Jang Young-Jin, Lee Dongbin, Hossain Mohammad Amjad, Aravinthan Adithan, Kang Chang-Won, Kim Nam Soo, Kim Jong-Hoon
College of Veterinary Medicine, Biosafety Research Institute, Jeonbuk National University, Iksan-city, Republic of Korea.
College of Veterinary Medicine, Gyeongsang National University, Jinju, Republic of Korea.
J Ginseng Res. 2020 May;44(3):483-489. doi: 10.1016/j.jgr.2019.03.002. Epub 2019 Mar 14.
Korean Red Ginseng (KRG) has been known to possess many ginsenosides. These ginsenosides are used for curing cardiovascular problems. The present study show the protective potential of KRG against doxorubicin (DOX)-induced myocardial dysfunction, by assessing electrocardiographic, hemodynamic, and biochemical parameters and histopathological findings.

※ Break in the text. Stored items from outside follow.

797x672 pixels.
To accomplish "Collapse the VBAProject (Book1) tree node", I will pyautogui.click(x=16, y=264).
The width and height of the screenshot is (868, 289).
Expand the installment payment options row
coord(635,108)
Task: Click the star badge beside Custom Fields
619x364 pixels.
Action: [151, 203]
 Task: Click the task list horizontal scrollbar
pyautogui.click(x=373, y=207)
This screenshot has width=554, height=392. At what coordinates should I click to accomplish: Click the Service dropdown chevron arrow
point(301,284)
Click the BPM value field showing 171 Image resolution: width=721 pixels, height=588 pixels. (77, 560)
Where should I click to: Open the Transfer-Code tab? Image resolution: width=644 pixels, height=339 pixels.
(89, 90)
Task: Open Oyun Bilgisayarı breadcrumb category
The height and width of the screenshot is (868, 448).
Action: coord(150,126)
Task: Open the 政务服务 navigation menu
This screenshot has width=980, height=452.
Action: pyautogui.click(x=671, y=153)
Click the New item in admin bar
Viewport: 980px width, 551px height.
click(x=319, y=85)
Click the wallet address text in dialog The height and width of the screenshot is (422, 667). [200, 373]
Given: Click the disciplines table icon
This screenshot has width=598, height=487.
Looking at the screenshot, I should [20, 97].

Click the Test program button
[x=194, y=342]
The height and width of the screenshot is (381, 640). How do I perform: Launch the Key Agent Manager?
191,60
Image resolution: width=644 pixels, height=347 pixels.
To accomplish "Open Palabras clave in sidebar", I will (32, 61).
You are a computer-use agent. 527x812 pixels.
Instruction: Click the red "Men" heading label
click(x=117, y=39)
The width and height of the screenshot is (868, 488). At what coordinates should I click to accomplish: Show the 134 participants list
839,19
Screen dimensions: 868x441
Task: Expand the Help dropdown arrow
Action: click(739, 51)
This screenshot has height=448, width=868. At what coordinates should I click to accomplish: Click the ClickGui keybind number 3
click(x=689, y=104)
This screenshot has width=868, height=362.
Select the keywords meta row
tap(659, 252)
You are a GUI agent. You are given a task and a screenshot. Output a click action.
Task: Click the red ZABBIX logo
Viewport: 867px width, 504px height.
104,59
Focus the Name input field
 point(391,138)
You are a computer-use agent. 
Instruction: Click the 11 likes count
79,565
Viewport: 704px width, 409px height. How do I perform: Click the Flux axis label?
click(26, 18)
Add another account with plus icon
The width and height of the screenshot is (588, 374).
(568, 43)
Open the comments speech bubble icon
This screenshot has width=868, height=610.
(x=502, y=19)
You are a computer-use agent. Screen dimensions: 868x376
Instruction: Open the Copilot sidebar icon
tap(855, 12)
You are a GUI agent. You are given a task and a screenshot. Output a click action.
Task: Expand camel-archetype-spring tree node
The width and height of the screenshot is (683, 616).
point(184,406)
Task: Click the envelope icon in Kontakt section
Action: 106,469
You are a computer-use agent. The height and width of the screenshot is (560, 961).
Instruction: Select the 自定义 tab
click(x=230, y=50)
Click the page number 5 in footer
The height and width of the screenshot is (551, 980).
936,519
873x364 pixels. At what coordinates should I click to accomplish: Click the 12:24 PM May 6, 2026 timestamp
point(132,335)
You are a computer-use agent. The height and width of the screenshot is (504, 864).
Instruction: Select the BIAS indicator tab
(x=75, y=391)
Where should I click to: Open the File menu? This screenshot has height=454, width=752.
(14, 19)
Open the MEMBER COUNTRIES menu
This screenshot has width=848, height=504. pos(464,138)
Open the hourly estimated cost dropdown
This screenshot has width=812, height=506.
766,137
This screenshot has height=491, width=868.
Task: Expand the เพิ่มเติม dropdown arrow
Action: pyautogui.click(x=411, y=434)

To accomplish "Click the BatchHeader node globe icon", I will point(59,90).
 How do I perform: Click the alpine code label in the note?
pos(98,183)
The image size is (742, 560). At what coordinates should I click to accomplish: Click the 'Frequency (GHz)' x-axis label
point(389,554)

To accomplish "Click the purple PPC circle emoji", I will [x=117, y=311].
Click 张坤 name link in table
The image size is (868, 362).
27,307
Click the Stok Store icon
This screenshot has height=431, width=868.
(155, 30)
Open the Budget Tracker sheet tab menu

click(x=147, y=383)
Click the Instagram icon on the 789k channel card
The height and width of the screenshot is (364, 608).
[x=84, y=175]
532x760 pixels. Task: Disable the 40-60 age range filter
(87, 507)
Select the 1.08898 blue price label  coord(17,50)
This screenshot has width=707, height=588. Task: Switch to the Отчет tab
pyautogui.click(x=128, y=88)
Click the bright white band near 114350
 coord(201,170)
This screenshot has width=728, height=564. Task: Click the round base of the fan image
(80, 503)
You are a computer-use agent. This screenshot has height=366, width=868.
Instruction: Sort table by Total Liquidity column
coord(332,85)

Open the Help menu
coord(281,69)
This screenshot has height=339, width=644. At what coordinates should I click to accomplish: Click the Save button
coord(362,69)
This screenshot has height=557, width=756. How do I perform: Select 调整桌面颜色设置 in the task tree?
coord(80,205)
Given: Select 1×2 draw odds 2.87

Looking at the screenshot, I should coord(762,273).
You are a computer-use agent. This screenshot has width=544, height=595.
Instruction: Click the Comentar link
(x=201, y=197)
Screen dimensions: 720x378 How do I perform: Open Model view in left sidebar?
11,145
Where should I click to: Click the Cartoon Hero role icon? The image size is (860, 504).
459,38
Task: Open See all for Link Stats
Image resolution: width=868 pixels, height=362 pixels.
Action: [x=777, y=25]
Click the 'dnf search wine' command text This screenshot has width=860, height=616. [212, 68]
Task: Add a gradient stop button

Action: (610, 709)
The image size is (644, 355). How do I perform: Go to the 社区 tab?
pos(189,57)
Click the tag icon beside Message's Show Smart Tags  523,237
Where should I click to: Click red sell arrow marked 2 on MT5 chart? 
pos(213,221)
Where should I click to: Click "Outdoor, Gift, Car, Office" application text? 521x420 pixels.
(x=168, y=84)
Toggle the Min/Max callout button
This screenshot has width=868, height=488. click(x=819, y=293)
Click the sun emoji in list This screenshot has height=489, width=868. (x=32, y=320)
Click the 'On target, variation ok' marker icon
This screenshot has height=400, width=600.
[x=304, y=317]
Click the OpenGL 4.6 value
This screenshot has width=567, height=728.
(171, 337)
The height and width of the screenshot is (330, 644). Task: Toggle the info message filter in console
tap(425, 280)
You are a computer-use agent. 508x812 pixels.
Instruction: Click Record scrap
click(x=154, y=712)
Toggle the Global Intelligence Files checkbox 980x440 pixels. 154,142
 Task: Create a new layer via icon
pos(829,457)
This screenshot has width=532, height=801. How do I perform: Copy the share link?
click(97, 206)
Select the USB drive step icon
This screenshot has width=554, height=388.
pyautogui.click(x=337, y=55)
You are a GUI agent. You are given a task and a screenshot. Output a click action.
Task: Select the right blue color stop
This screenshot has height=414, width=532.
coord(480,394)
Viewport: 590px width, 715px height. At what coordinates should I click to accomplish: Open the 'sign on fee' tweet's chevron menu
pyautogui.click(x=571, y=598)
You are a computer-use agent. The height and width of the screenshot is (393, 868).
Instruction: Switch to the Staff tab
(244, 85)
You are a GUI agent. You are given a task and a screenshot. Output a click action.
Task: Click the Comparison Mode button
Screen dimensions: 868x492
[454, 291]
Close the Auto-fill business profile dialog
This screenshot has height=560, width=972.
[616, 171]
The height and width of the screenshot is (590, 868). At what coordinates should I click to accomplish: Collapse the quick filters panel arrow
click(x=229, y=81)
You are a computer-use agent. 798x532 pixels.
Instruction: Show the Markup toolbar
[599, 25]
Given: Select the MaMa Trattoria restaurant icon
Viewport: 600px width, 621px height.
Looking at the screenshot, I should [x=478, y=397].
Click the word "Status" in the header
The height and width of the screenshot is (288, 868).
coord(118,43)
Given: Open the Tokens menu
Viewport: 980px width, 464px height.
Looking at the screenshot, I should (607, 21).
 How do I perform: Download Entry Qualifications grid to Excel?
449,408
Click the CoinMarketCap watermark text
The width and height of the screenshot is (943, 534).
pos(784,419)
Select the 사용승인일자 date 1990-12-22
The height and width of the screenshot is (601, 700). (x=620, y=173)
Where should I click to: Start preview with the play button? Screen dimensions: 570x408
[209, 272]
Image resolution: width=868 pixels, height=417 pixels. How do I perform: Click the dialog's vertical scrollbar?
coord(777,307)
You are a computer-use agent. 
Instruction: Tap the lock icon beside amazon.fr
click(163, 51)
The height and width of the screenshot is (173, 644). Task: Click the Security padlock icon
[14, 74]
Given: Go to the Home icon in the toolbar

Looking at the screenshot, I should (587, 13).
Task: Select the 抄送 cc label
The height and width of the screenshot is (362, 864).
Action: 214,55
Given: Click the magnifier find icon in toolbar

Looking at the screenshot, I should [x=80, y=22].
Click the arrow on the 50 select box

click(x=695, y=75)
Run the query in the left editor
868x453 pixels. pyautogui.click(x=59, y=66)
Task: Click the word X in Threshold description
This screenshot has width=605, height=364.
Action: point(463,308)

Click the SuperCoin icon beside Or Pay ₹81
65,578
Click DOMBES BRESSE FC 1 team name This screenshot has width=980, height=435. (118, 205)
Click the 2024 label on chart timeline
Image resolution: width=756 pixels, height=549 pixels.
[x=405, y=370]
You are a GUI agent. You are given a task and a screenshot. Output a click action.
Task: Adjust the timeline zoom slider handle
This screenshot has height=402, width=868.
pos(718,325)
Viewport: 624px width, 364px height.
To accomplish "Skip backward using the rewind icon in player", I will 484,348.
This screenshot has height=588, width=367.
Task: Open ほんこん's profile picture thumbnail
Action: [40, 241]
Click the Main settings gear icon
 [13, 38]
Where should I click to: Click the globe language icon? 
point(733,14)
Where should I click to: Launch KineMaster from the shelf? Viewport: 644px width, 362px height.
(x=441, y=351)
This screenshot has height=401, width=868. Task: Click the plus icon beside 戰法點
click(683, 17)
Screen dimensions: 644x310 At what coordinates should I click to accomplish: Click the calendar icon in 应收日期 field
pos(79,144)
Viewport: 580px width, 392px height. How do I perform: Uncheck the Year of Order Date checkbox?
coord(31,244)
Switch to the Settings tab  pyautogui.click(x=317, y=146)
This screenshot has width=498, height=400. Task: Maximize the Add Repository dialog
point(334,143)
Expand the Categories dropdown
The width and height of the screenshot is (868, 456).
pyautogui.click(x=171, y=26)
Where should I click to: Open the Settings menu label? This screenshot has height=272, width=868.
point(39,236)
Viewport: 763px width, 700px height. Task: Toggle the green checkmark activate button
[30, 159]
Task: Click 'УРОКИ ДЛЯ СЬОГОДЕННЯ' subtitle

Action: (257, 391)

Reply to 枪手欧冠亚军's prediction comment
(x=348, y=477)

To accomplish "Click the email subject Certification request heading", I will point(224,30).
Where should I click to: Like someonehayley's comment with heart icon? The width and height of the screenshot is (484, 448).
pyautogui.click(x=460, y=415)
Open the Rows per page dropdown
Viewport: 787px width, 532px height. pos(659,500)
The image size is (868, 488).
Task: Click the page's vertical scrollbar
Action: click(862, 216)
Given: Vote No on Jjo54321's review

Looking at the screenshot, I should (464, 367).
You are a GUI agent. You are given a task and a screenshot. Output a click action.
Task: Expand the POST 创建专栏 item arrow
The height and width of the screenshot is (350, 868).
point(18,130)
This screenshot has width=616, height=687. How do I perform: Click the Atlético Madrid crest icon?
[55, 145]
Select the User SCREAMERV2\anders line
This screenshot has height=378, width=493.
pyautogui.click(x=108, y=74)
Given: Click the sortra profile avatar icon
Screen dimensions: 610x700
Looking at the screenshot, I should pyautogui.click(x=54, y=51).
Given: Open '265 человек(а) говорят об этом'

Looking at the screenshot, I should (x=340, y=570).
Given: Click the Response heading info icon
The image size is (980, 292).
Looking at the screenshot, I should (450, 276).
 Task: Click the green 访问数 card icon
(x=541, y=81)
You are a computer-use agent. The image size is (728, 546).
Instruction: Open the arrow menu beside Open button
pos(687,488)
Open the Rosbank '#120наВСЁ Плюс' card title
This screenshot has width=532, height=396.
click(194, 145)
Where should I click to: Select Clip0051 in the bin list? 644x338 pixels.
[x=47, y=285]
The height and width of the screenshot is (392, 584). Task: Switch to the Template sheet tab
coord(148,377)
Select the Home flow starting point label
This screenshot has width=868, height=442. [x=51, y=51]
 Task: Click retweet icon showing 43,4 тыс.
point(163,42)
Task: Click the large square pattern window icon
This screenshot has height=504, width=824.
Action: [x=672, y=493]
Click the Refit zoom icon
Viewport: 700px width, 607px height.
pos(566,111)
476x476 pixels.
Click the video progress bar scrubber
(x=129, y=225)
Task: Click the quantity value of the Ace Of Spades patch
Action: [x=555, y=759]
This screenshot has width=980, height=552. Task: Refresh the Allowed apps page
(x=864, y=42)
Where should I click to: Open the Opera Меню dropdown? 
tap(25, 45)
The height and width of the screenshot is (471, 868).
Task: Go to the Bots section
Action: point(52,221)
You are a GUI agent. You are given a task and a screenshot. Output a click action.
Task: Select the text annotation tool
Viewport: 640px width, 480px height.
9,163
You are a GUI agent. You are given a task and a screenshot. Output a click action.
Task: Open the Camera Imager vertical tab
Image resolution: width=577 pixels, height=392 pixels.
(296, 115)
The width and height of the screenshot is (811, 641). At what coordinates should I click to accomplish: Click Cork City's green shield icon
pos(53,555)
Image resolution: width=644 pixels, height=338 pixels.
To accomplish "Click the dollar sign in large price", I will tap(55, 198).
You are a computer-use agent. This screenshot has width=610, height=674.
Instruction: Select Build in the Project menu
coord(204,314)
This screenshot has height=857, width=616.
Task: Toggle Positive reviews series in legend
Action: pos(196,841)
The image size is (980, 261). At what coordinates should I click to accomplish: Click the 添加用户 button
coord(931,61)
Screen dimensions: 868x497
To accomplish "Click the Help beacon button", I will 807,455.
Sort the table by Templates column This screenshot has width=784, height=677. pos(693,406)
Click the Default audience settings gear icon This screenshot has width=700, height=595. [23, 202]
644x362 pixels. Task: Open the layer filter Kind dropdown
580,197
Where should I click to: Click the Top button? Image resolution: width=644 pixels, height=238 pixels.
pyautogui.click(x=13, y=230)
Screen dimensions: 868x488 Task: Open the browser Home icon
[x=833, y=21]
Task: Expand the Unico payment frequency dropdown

Animals were fed a standard chow and adjusted to their environment for 3 days before the experiments. Next, the rats were equally divided into five groups (n = 9, each group). The animals were administered with KRG (250 and 500 mg/kg) for 10 days and injected with DOX (20 mg/kg, subcutaneously, twice at a 24-h interval) on the 8th and 9th day. Electrocardiography and echocardiography were performed to study hemodynamics. Plasma levels of superoxide dismutase, catalase, glutathione peroxidase, and malondialdehyde were measured. In addition, the dose of troponin I and activity of myeloperoxidase in serum and cardiac tissue were analyzed, and the histopathological findings were evaluated using light microscopy.
Administration of KRG at a dose of 250 and 500 mg/kg recovered electrocardiographic changes, ejection fraction, fractional shortening, left ventricular systolic pressure, the maximal rate of change in left ventricle contraction (+dP/dt), and left ventricle relaxation (-dP/dt). In addition, KRG treatment significantly normalized the oxidative stress markers in plasma, dose dependently. In addition, the values of troponin I and myeloperoxidase were ameliorated by KRG treatment, dose dependently. And, KRG treatment showed better histopathological findings when compared with the DOX control group.
These mean that KRG mitigates myocardial damage by modulating the hemodynamics, histopathological abnormality, and oxidative stress related to DOX-induced cardiomyopathy in rats. The results of the present study show protective effects of KRG on cardiac toxicity.
已知韩国红参(KRG)含有多种人参皂苷。这些人参皂苷用于治疗心血管问题。本研究通过评估心电图、血流动力学、生化参数和组织病理学结果,显示了韩国红参对阿霉素(DOX)诱导的心肌功能障碍的保护潜力。
在实验前,动物喂食标准饲料并适应环境3天。接下来,将大鼠平均分为五组(每组n = 9)。动物连续10天给予韩国红参(250和500mg/kg),并在第8天和第9天皮下注射DOX(20mg/kg,间隔24小时注射两次)。进行心电图和超声心动图检查以研究血流动力学。测量血浆中超氧化物歧化酶、过氧化氢酶、谷胱甘肽过氧化物酶和丙二醛的水平。此外,分析血清和心脏组织中肌钙蛋白I的剂量和髓过氧化物酶的活性,并使用光学显微镜评估组织病理学结果。
给予250和500mg/kg剂量的韩国红参可恢复心电图变化、射血分数、缩短分数、左心室收缩压、左心室收缩最大变化率(+dP/dt)和左心室舒张(-dP/dt)。此外,韩国红参治疗可使血浆中的氧化应激标志物显著恢复正常,呈剂量依赖性。此外,韩国红参治疗可使肌钙蛋白I和髓过氧化物酶的值剂量依赖性改善。并且,与DOX对照组相比,韩国红参治疗显示出更好的组织病理学结果。
这些表明韩国红参通过调节与DOX诱导的大鼠心肌病相关的血流动力学、组织病理学异常和氧化应激来减轻心肌损伤。本研究结果显示了韩国红参对心脏毒性的保护作用。